M.C: Bu albümle İzel dinleyip de seni dinlemeyen adam bir anda “Aa ne güzel şarkıymış” dedi.

T: Tabii, ben şarkı sözü yazarlığıma şarkıcılıktan daha çok önem veririm. İsterim ki benim müziğimi, sesimi, düzenlememi sevmiyordur ama belki o şarkı başka tarzlar tarafından diğer yerlere de ulaştırılabilir. Ben o şarkılarım bir şekilde yaşasın istiyorum farklı farklı tarzlarda. İsterim ki mesela bir punk grubu çıksın benim duygusal bir şarkımı alsın, isterse komediye çevirsin.
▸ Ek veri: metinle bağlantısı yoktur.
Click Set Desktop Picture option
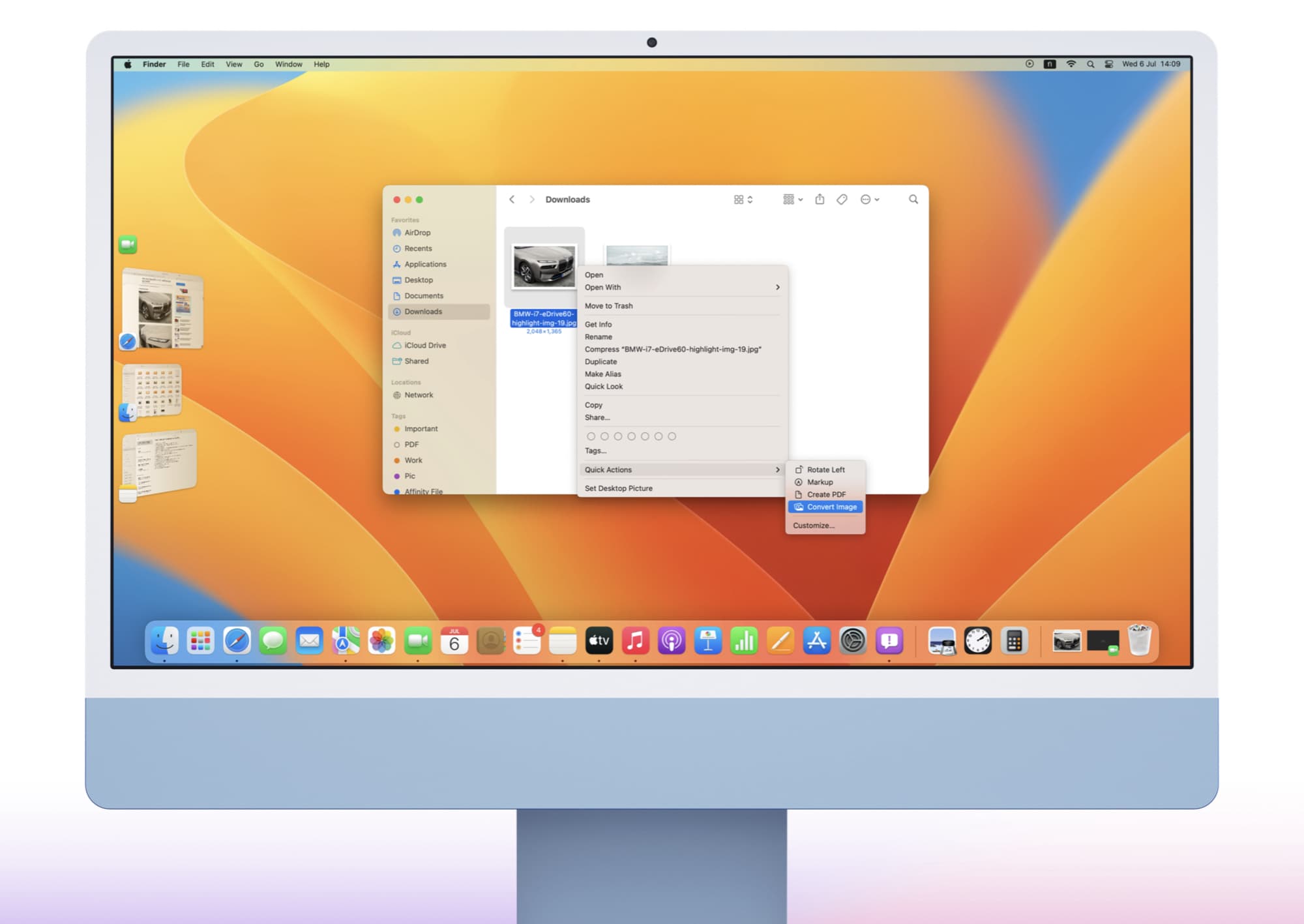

M.C: Albümle beraber bir de kitap yayınlandı. Bu sana ne ifade ediyor?

T.: Kendimle ilgili bir dönemi kapatıp yeni bir şey açmak istiyorum ben. Bu bir şeyin sonuna geldiğim için değil yeni bir başlangıç canım istediği için yapıyorum. Ya bu güzel bir toparlama gibi oldu. İkinci albümün de neredeyse yarısından çoğu tamam. Erol Büyükburç, Feridun Düzağaç, Pamela var. Pamela ile çok güzel bir düet yaptık. Renkli Rüyalar Oteli... Bu iki albüm ve kitap sıfırdan başlayabilecek kadar rahat hissedebileceğim bir döneme hazırladı beni.

M.C: Kitapta Teoman’a dair çok şey var.

T.: Bu doğrusu kendimi değerlendirmek için de iyi bir şey. Şarkıların hepsi bir arada, teker teker albümleri koyup dinlemek zorunda değilim. Veya şarkı sözlerine odaklanacaksam albümleri elime alıp o kargacık burgacık, o küçük yazılardan okumak yerine burada hepsine birden bakabilirim. 60-70 tane şarkı var. Sanki birer şiirlermiş gibi algılarsak... Değiller tabii ki ama11 senede lirik olarak baktığımda kafamı daha rahat toparlayabileceğim bir şey.

M.C: Şarkı sözleri senin insan tarafını da çok ortaya koyuyor.

T: Benim sözlerle ilgili normalde çok düşünülmeyen bir şeyim var. Ben şarkı sözlerine bakarak bir insanı tanıyorum, bu nasıl biriymiş diye düşünüyorum çünkü onlar bize fikir veriyor. İnsan kendisinden bahsetmezse tabii ki bunlar çıkmaz ama ben bahsetme taraftarıyım, daha doğrusu şarkıdan kişiyi çıkarma taraftarıyım.

M.C: Bütün şarkılarını ezbere bilmeme karşın kitabı okuyunca çok başka bir şey algıladım.

T: Hakikaten güzel öyle bir şey olması, çünkü bir başka perspektiften de bakılabiliyor o zaman. Şarkıları söylerken bazen sözlere odaklanamıyor insan. Her ne kadar onun sözlerini seviyorum desem de, müzik bazen önüne perdeyi çekiyor. Ama böyle tek başınasın kâğıdın üzerinde. Sadece sen ve kitap... Arasında hiçbir perde olmayınca çok daha rahat anlaşılabiliyor.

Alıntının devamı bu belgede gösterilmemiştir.